Leider ist selbst die Fachliteratur zu renaissancezeitlichen Steingezgkeramik noch recht blind auf dem Auge, dass so manche unscheinbar wirkende Auflage eine stille Botschaft enthält. Diese Symbolsprache nennt sich "EMBLEMATA" und es gibt dicke Wälzer dazu, die diese Interpretationen erschließen.


Do ist hier ein Becher mit einem orientalischen Mann der einen Becher trägt eine eindeutige Kritik am Reichtum und Machtstreben des Klerus, wird in der Keramikliteratur aber nur mit "orienalischer Mann, einen Becher haltend" beschrieben.

Gerade diese Besonderheit fasziniert mich immer wieder.

Ich habe die Überreste einige hundert reliefauflagenvertierter Keramikbelege des 16. Jhs. bereits dem Landesamt für Bodendenkmalpflege oder der städtischen Bodendenkmalflege übergeben, darunger auch Belege von meisterlichen Einzelstücken wir Stielkannen und Sturzbecher mit figürlichen Dekoren. Brächte man dieses enorm vielflältige Material wieder zusammen, wären noch viele weitere Ableitungen und sicher aus Zusammenpassungen daraus möglich.

Der Fundort ist auch deshalb für die Keramikforschung bedeutend, weil hier viele Warenlieferungen von Gefäßkeramik aus Köln über den Rheinhandel eingetroffen und geblieben sind. Das bedeutet, dass es sich immer um "echt gelaufene" Stücke zeitgenössischer Handelswaren geandelt hat. Das gilt auch für die hier gefundenen Belege von Ofenkacheln, Heiligenstatutetten und anderen Devotionalien aus Pfeifenton.
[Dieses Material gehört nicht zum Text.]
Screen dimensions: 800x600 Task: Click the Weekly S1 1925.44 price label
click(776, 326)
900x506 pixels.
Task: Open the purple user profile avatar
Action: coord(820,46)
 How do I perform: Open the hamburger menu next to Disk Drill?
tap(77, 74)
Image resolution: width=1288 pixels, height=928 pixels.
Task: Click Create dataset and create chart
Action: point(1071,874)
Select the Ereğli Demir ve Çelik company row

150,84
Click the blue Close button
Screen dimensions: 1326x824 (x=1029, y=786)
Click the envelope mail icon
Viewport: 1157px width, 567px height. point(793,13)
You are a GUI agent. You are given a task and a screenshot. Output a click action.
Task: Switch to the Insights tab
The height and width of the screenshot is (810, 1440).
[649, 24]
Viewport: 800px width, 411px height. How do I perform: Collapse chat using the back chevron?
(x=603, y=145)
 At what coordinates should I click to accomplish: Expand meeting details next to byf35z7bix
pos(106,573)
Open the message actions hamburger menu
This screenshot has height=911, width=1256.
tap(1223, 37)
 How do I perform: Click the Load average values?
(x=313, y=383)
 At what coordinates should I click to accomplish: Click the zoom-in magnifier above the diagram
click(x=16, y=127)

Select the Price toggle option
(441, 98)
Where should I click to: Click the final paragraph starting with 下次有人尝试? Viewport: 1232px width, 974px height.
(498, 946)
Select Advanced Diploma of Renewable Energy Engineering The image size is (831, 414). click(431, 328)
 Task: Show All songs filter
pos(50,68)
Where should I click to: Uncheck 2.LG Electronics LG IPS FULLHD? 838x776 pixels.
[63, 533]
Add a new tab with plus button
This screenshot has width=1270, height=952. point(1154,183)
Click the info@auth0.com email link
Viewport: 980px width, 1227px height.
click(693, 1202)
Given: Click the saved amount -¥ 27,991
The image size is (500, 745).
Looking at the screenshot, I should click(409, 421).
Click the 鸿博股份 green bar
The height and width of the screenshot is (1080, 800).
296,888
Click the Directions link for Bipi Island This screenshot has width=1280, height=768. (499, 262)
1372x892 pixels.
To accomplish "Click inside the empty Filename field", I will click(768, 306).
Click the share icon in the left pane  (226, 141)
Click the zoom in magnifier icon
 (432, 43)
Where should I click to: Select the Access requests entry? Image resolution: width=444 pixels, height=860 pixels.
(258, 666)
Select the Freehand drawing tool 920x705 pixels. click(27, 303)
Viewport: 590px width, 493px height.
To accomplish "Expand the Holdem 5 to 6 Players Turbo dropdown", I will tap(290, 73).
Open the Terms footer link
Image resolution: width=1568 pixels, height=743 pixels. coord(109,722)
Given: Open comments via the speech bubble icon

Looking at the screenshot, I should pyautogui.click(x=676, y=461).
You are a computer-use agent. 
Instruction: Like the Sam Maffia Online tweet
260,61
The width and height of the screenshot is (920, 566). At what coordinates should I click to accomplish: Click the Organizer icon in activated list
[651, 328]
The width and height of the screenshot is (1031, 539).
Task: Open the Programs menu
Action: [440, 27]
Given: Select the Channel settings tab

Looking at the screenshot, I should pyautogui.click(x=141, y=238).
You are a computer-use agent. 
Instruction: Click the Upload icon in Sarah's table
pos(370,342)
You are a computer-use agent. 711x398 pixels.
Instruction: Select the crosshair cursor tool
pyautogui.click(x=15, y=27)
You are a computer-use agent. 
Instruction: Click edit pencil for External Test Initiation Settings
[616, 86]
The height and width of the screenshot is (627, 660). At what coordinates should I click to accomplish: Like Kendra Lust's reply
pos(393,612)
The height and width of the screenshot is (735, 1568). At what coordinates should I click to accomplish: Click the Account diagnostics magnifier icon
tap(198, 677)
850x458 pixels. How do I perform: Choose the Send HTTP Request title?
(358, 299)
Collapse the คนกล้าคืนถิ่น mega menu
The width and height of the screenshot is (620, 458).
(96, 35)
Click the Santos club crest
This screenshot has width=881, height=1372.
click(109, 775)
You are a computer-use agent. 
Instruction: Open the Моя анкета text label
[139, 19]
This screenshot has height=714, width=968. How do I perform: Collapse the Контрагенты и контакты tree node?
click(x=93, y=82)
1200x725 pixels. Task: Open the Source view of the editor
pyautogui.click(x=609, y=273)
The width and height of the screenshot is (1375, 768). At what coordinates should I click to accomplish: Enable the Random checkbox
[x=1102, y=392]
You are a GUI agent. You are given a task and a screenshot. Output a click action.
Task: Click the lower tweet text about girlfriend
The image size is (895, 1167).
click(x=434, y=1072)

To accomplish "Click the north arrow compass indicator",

Der Ort verfügt über ein reiches keramischen Erbe, das an andern Orten oft weitgehend fehlt.


lG Thomas  :winke: 



Darin besteht der Fortschritt der Welt, daß jede ältere Generation von der Jugend behauptet, sie tauge nichts mehr.

Wiedehopf

Zitatist hier ein Becher mit einem orientalischen Mann der einen Becher trägt eine eindeutige Kritik am Reichtum und Machtstreben des Klerus, wird in der Keramikliteratur aber nur mit "orienalischer Mann, einen Becher haltend" beschrieben.

Gerade diese Besonderheit fasziniert mich immer wieder.

Mit Kritik musste man damals vorsichtig sein. Dornbusch beschreibt, welch strengen Auflagen ihrer abteilichen Herrschaft die Siegburger Töpfergilde im 16. Jhd. unterlag.

Und trotzdem haben sie damals, vermutlich heimlich, auch subversive, obzöne und  kirchenkritische Dekore angebracht. Das soll dann zu der Bestimmung geführt haben, dass bei Öffnung und Entlehrung der Brennöfen stets abteiliche Beamte zur Kontrolle anwesend sein mussten.

Viele Grüße
Michael       

thovalo


Moin!

Es gibt einige Auflagen mit deutlicher, offener papstkritischen Darstellungen. Diese Kritik teilten allerdings auch katholische Geistliche und Gläubige.Mehr unscheinbarere Auflagen sind in ihrer Kritik dezenter und lassen sich auch zweideutig interpretieren. Was die Siegburger Werkmeister nicht getan hatten war, zwischen katholischen oder protestantischen Bestellern zu unterscheiden. Wer bezahlen konnte wurde bedient.

lG Thomas
Darin besteht der Fortschritt der Welt, daß jede ältere Generation von der Jugend behauptet, sie tauge nichts mehr.